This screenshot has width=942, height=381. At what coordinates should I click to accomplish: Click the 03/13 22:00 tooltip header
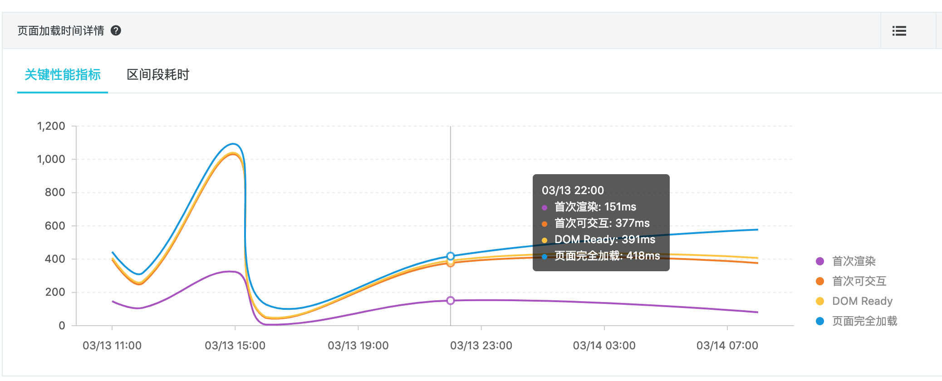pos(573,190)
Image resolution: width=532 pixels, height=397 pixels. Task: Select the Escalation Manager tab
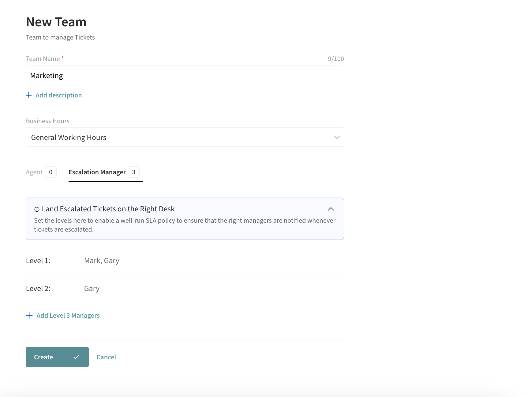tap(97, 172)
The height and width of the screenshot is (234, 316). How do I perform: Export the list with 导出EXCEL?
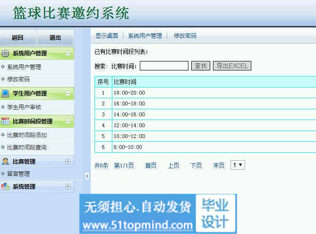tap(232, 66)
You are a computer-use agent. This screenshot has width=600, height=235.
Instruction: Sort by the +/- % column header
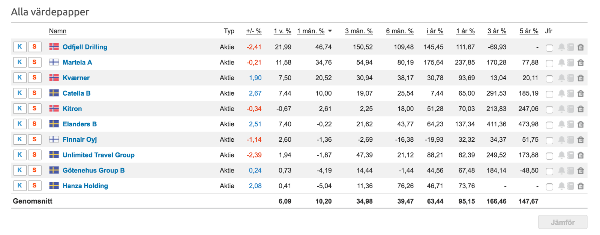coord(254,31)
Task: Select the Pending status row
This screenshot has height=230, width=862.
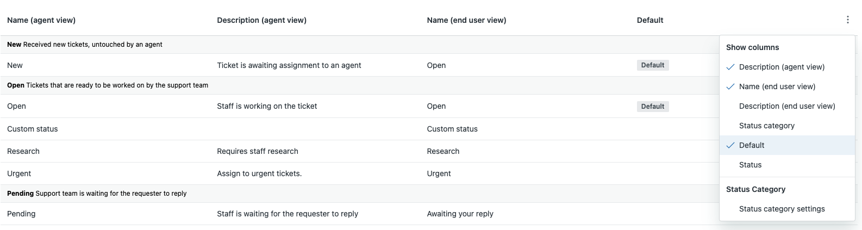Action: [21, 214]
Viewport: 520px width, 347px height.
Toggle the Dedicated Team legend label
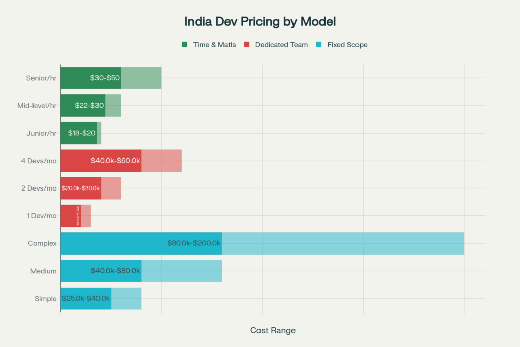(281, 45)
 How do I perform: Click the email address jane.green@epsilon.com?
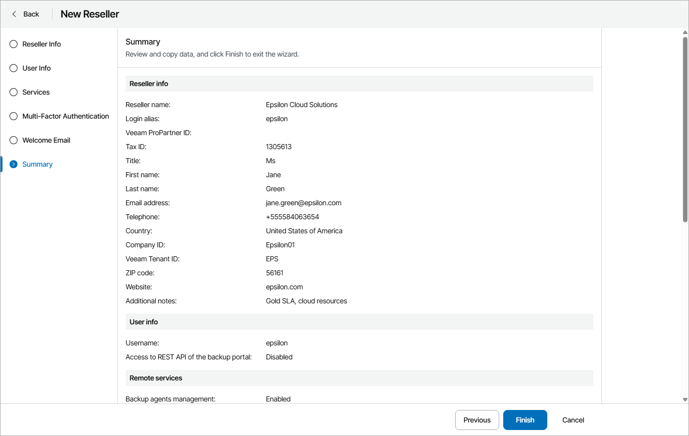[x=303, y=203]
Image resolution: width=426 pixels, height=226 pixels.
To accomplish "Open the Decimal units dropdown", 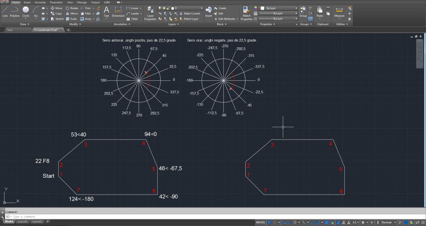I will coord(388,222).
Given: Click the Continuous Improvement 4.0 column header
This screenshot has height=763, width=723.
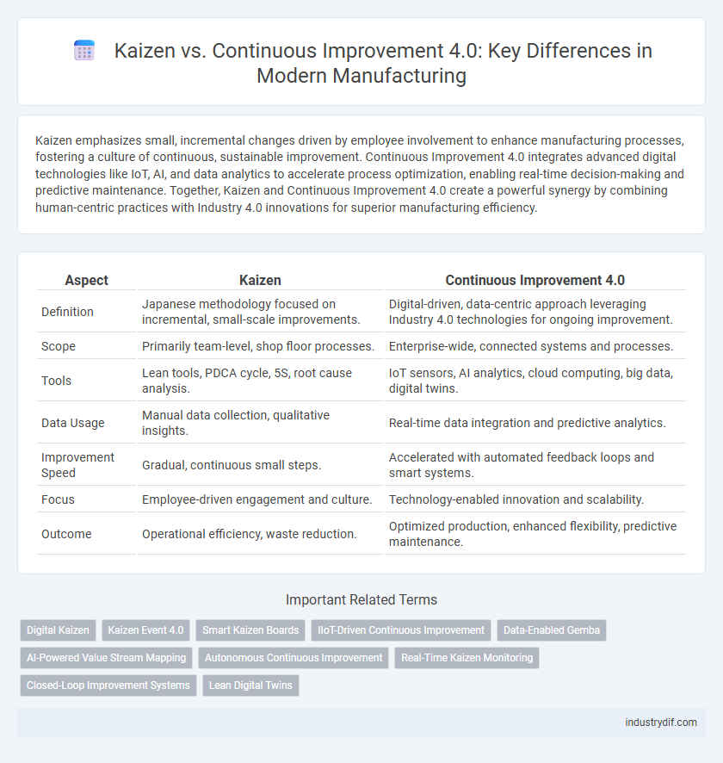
* * *
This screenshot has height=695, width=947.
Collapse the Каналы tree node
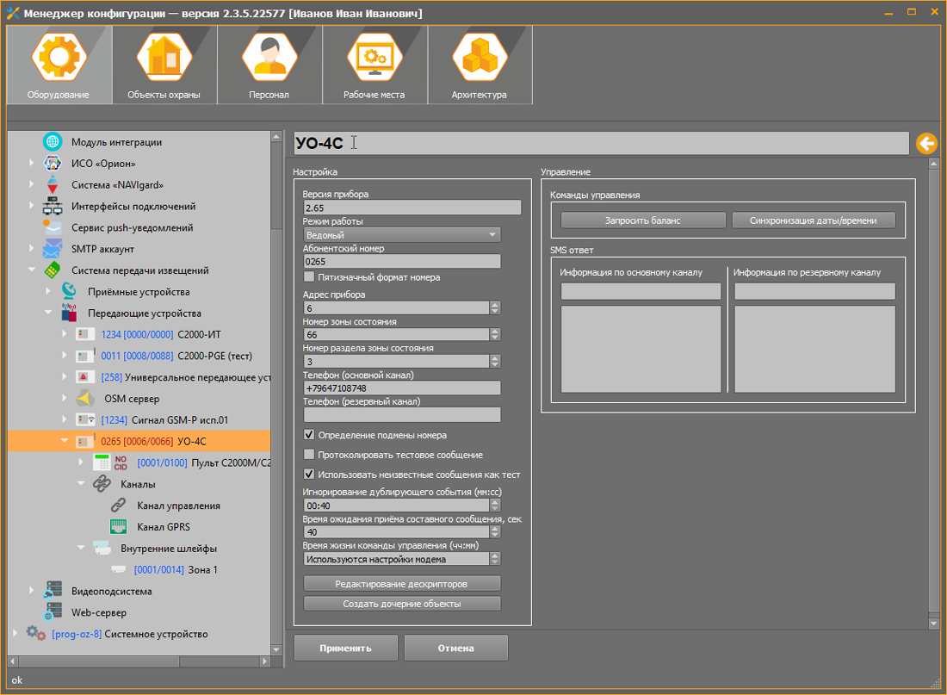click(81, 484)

◆ **EXERCISE INSTRUCTIONS**
Output exactly the lines above that lie between the line with "This screenshot has width=942, height=381." and the line with "Viewport: 520px width, 347px height.", those two lines included, and no pictures.

◆ **OUTPUT FOR THIS EXERCISE**
This screenshot has width=942, height=381. At what coordinates should I click to accomplish: Click the 03/13 22:00 tooltip header
pos(573,190)
Image resolution: width=532 pixels, height=397 pixels. Task: Select the Escalation Manager tab
tap(97, 172)
The height and width of the screenshot is (234, 316). How do I perform: Export the list with 导出EXCEL?
tap(232, 66)
You are a computer-use agent. This screenshot has width=600, height=235.
Instruction: Sort by the +/- % column header
coord(254,31)
Task: Select the Pending status row
This screenshot has height=230, width=862.
Action: [21, 214]
Viewport: 520px width, 347px height.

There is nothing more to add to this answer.